Text block —
- Born: 18 March 1829 Hayton, Carlisle
- Died: 5 January 1905 (aged 75)
- Allegiance: United Kingdom
- Branch: British Army
- Rank: General
- Conflicts: Crimean War Indian Mutiny
- Awards: Knight Grand Cross of the Order of the Bath

= John Ross (British Army officer, born 1829) =

British Army Officer

General Sir John Ross (18 March 1829 – 5 January 1905) was a soldier of the British Army and the Bengal Army who fought in the Crimean War and the Indian Mutiny and later commanded British forces in Canada.

==Military career==
Born at Stone House, Hayton, Carlisle, the son of Field Marshal Sir Hew Dalrymple Ross (1779–1868) by his marriage to Elizabeth Graham, a daughter of Richard Graham, Ross was commissioned as a Second Lieutenant into the Rifle Brigade in 1846. Between 1854 and 1855 he saw active service in the Crimean War, fighting at the battles of Alma, Inkermann, and Sebastopol. In 1856 he was promoted Major and went out to India. Between 1857 and 1858 in the Indian Mutiny he was at Cawnpore and Lucknow, and in 1863–64 he fought in the North West Frontier Campaign. Promoted Brigadier-General in the Bengal Army in 1874, Ross commanded the Perak Expedition of 1875–1876. In 1878 he was in Malta, then served with the Second Division Calne Field Force from 1878 to 1879. In 1881 he was knighted, and between 1881 and 1886 he commanded the Poona Division of the Bombay Army, before going to North America as Commanding General of British forces in Canada from 1888 to 1893, on behalf of Governor General Lord Stanley of Preston. In 1891 Ross was promoted full General and he retired the service in 1896.

Problems to work on —
1. Rewrite the records from the line containing "Click the Name Box showing F8" down to the line containing "point(69,572)", changing "divider line" to "separator line" and leaving everything else as it is.
2. Write the next part of the John Ross biography, picking up after its last sentence.
The biography of John Ross has no connection to the records that come after it.

Listed entries —
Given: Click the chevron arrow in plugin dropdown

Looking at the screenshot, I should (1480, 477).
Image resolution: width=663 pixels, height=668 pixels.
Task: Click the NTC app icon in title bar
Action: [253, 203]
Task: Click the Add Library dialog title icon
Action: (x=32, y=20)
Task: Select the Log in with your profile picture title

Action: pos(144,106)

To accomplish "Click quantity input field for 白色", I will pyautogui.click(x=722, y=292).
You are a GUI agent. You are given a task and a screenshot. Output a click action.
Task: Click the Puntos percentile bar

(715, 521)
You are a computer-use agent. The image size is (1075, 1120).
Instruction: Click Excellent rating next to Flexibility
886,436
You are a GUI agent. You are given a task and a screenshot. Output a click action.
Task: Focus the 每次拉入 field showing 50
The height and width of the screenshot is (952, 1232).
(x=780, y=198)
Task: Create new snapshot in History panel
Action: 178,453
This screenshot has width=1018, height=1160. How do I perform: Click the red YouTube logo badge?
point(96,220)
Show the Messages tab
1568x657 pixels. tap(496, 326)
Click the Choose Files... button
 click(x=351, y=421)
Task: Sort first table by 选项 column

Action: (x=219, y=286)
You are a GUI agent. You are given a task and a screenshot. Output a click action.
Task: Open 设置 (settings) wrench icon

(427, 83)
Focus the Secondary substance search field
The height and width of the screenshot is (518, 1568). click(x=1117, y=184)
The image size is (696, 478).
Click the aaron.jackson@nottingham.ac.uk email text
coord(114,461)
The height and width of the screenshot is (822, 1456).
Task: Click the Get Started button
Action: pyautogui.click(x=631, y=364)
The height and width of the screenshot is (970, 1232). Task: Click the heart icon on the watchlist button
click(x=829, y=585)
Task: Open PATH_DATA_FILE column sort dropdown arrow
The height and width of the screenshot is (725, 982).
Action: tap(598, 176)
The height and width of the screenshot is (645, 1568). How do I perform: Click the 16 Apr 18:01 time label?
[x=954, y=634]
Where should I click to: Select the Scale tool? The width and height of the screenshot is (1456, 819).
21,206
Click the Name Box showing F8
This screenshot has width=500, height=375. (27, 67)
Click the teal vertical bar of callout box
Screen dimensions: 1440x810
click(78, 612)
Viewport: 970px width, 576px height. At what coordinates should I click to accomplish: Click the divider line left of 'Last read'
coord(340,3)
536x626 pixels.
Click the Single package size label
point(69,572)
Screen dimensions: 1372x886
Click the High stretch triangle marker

Answers in order —
1.
Click the Name Box showing F8
This screenshot has width=500, height=375. (27, 67)
Click the teal vertical bar of callout box
Screen dimensions: 1440x810
click(78, 612)
Viewport: 970px width, 576px height. At what coordinates should I click to accomplish: Click the separator line left of 'Last read'
coord(340,3)
536x626 pixels.
Click the Single package size label
point(69,572)

2.
He was appointed colonel of the Leicestershire Regiment on 6 Feb. 1895, transferring to be colonel-commandant of the 3rd Battalion, the Rifle Brigade from 29 July 1903 to his death.

He died on 5 January 1905 at Kelloe, Berwickshire.

==Family==
In 1868, Ross had married Mary Macleod Hay, the daughter of A. M. Hay, whom he divorced, and who predeceased him. In retirement he lived at his birthplace, Stone House, Hayton, Cumberland, where his grounds were said to contain an exceptionally impressive evergreen oak. In London he was a member of the United Service Club. His address at the time of his death was stated as Belgrave Mansions, Grosvenor Gardens, London SW.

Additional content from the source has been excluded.